In [None]:
import os
import requests
import tarfile
from tqdm import tqdm

# 数据集文件及其对应的下载链接和目标文件夹
files = {
    "dev-clean.tar.gz": ("http://www.openslr.org/resources/12/dev-clean.tar.gz", "devDataset"),
    "dev-other.tar.gz": ("http://www.openslr.org/resources/12/dev-other.tar.gz", "devDataset"),
    "test-clean.tar.gz": ("http://www.openslr.org/resources/12/test-clean.tar.gz", "testDataset"),
    "test-other.tar.gz": ("http://www.openslr.org/resources/12/test-other.tar.gz", "testDataset"),
    "train-clean-100.tar.gz": ("http://www.openslr.org/resources/12/train-clean-100.tar.gz", "dataset"),
    "train-clean-360.tar.gz": ("http://www.openslr.org/resources/12/train-clean-360.tar.gz", "dataset"),
    "train-other-500.tar.gz": ("http://www.openslr.org/resources/12/train-other-500.tar.gz", "dataset")
}

# 下载函数
def download_file(url, filepath):
    if os.path.exists(filepath) and os.path.getsize(filepath) > 0:
        print(f"{filepath} 已存在，跳过下载。")
        return True
    try:
        response = requests.get(url, stream=True, timeout=60)
        response.raise_for_status()
        total_size = int(response.headers.get('content-length', 0))
        block_size = 1024
        with open(filepath, 'wb') as f, tqdm(total=total_size, unit='iB', unit_scale=True, desc=filepath) as t:
            for data in response.iter_content(block_size):
                t.update(len(data))
                f.write(data)
        return True
    except Exception as e:
        print(f"下载失败：{filepath}，错误：{e}")
        return False

# 解压函数
def extract_tar_gz(filepath, extract_path):
    try:
        print(f"正在解压 {filepath} 到 {extract_path}...")
        with tarfile.open(filepath, "r:gz") as tar:
            tar.extractall(path=extract_path)
        print(f"解压完成：{filepath}")
    except Exception as e:
        print(f"解压失败：{filepath}，错误：{e}")

# 主执行逻辑
for filename, (url, folder) in files.items():
    os.makedirs(folder, exist_ok=True)
    filepath = os.path.join(folder, filename)
    if download_file(url, filepath):
        extract_tar_gz(filepath, folder)


devDataset/dev-clean.tar.gz: 100%|██████████| 338M/338M [00:07<00:00, 42.7MiB/s] 

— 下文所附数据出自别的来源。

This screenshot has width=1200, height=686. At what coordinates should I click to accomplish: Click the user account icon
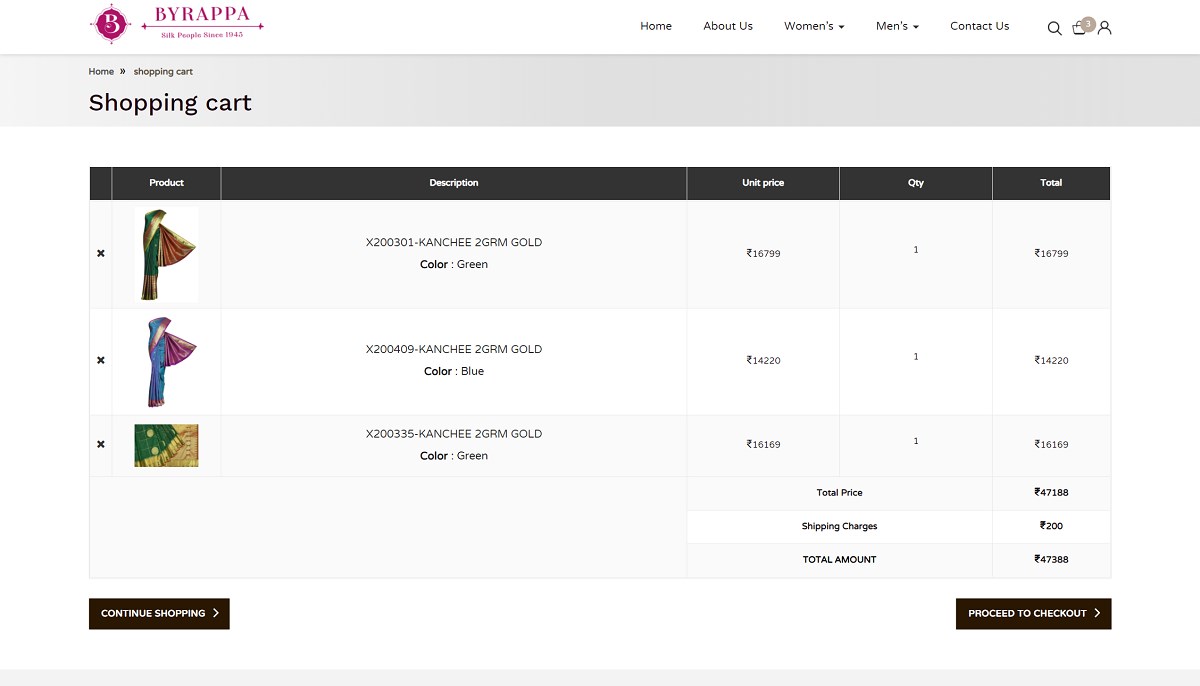1104,28
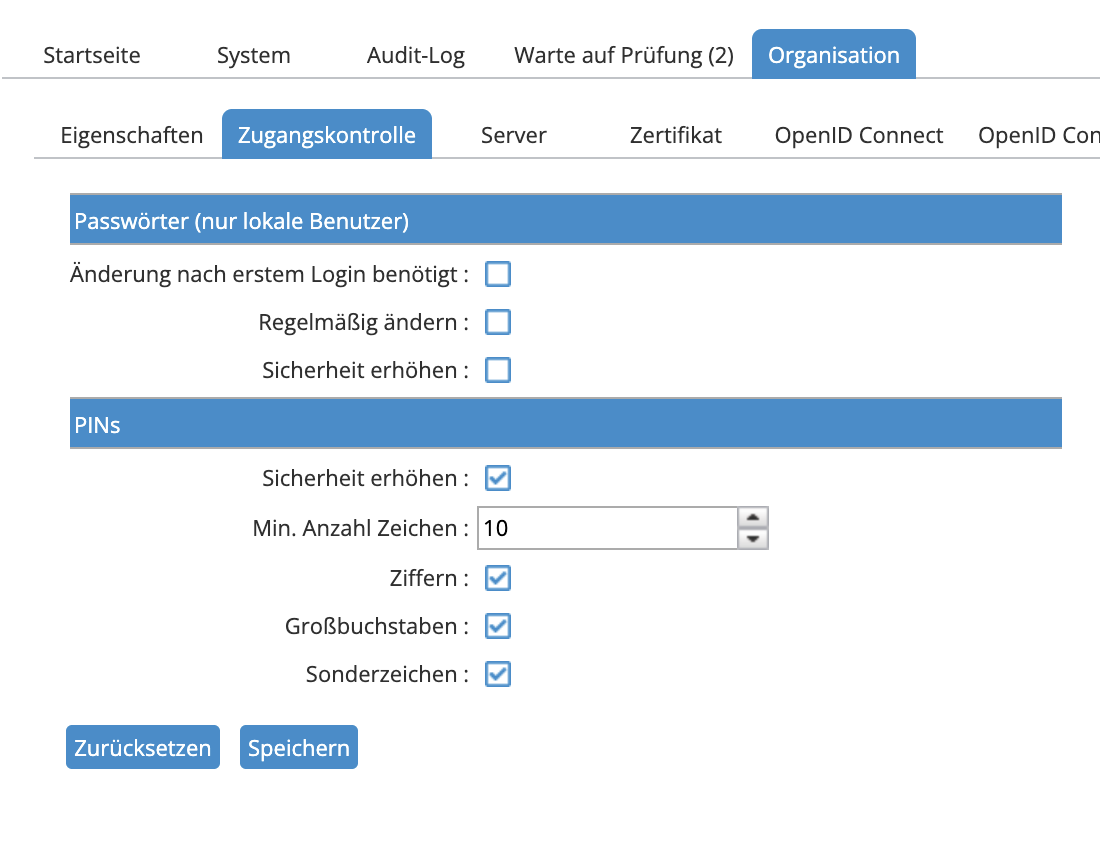
Task: Increase 'Min. Anzahl Zeichen' with the up arrow
Action: (x=752, y=519)
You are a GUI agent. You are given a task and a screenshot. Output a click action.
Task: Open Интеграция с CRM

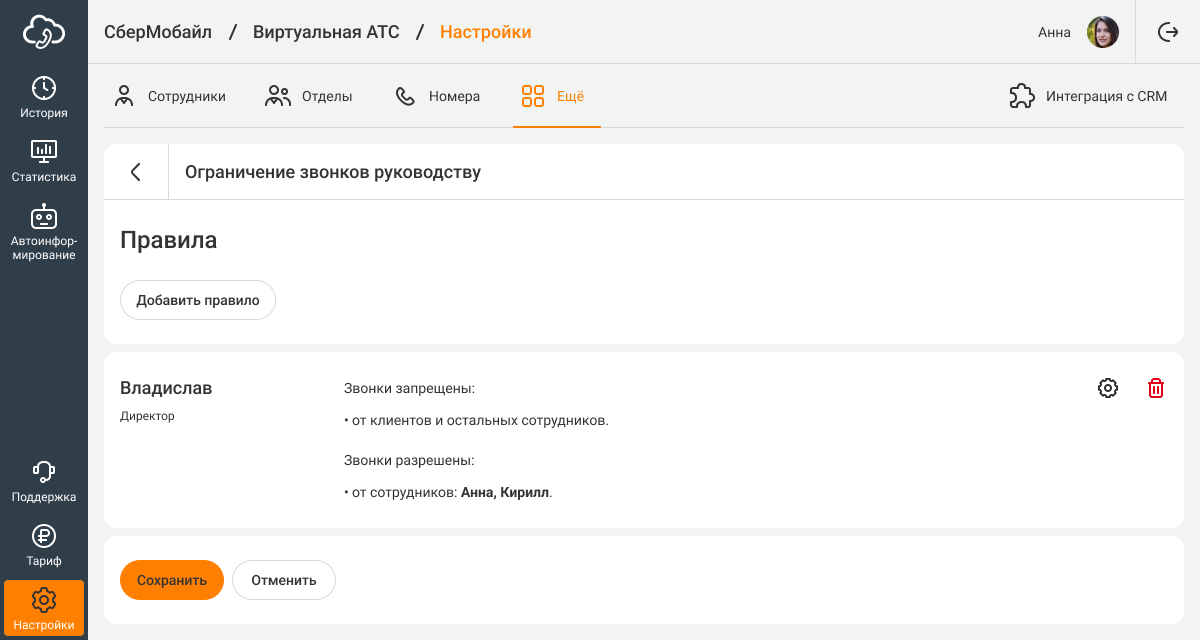tap(1089, 97)
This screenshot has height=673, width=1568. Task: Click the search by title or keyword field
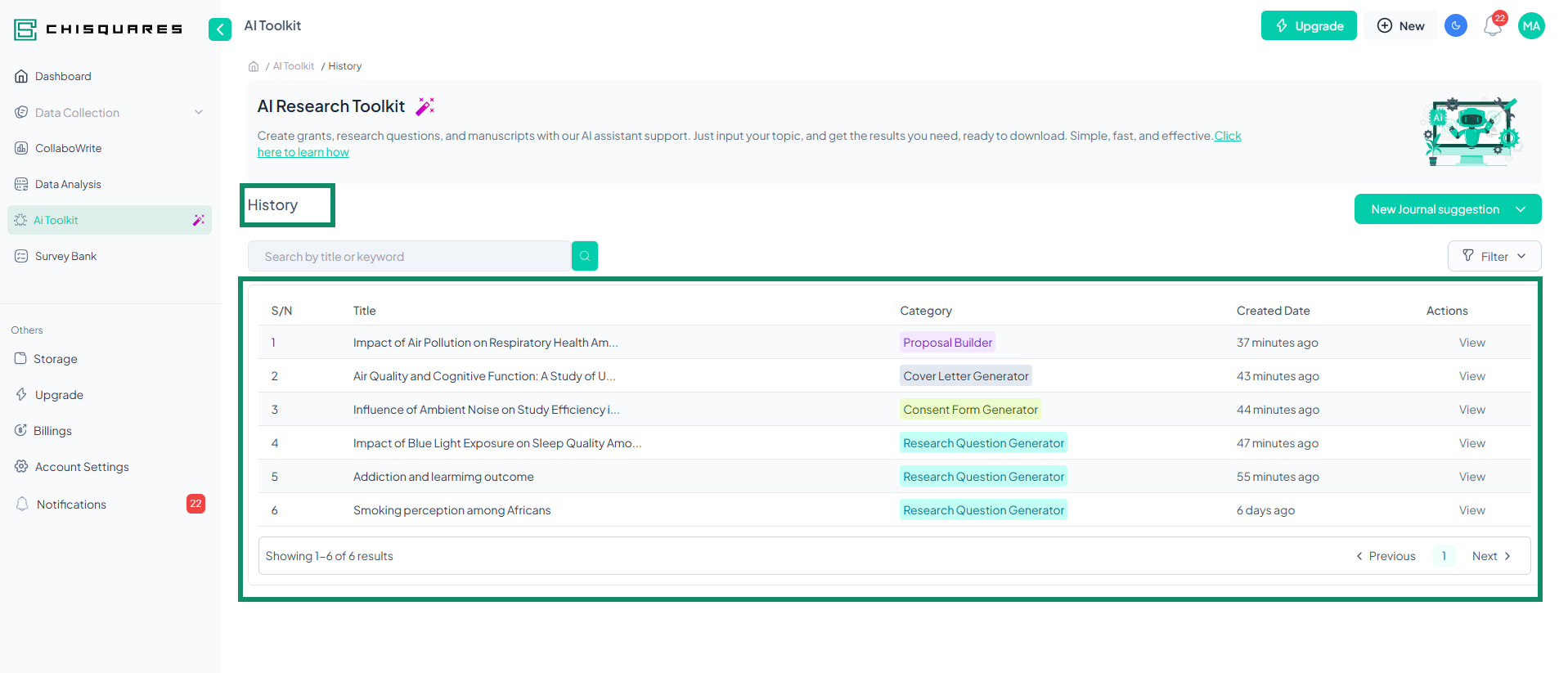(409, 257)
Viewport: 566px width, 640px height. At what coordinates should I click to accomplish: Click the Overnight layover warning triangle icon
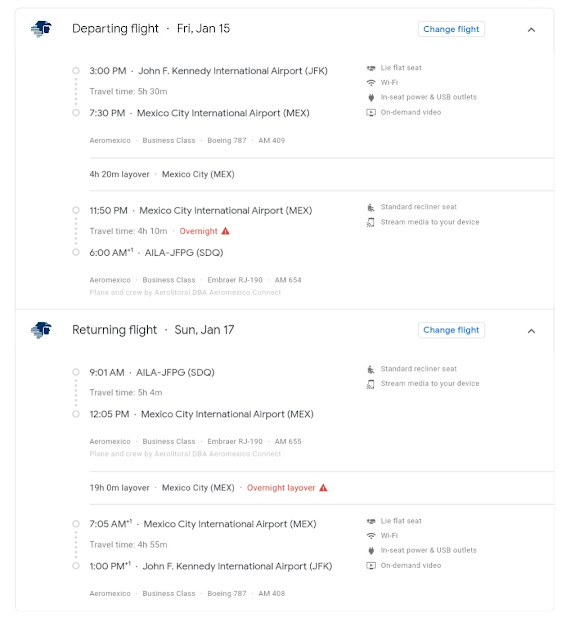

正在解压 devDataset/dev-clean.tar.gz 到 devDataset...
解压完成：devDataset/dev-clean.tar.gz


devDataset/dev-other.tar.gz: 100%|██████████| 314M/314M [00:07<00:00, 42.0MiB/s] 


正在解压 devDataset/dev-other.tar.gz 到 devDataset...
解压完成：devDataset/dev-other.tar.gz


testDataset/test-clean.tar.gz: 100%|██████████| 347M/347M [00:09<00:00, 35.5MiB/s] 


正在解压 testDataset/test-clean.tar.gz 到 testDataset...
解压完成：testDataset/test-clean.tar.gz


testDataset/test-other.tar.gz: 100%|██████████| 329M/329M [00:10<00:00, 31.3MiB/s] 


正在解压 testDataset/test-other.tar.gz 到 testDataset...
解压完成：testDataset/test-other.tar.gz


dataset/train-clean-100.tar.gz:  79%|███████▉  | 5.06G/6.39G [02:07<00:29, 45.7MiB/s]